RECORDED DATA »
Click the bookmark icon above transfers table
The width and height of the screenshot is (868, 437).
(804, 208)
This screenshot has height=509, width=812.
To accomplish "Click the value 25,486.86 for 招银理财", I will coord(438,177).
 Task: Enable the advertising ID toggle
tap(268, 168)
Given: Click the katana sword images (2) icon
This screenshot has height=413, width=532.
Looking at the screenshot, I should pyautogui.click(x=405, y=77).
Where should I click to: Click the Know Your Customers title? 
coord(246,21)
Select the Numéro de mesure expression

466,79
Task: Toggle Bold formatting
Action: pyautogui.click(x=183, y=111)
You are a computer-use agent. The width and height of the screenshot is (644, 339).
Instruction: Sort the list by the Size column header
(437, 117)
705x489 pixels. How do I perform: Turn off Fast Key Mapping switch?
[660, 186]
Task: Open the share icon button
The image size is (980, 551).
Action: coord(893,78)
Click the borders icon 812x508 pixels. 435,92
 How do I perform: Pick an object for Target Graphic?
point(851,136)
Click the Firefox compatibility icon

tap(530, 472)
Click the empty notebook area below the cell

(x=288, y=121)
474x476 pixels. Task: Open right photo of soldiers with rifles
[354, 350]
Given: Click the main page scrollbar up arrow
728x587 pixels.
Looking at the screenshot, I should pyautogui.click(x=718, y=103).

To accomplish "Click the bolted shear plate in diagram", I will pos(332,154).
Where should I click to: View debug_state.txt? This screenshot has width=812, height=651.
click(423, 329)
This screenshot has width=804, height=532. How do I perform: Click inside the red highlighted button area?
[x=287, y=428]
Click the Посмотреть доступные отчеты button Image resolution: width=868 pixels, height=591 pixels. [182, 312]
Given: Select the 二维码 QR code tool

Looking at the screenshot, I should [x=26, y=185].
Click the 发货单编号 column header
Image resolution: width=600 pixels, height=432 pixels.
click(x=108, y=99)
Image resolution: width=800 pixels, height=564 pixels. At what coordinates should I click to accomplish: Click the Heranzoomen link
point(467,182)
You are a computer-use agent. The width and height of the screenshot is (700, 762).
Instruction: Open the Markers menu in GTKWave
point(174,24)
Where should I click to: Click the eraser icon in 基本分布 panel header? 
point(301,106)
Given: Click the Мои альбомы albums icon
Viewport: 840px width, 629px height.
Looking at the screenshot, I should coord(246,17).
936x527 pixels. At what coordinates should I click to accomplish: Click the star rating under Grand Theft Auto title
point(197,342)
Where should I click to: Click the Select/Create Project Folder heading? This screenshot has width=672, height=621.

TASK BRIEF »
Each line above that holds the string "computer" should be copied and shown.

YOUR SOLUTION »
You are a computer-use agent. The width and height of the screenshot is (644, 339).
You are a computer-use agent. The width and height of the screenshot is (700, 762).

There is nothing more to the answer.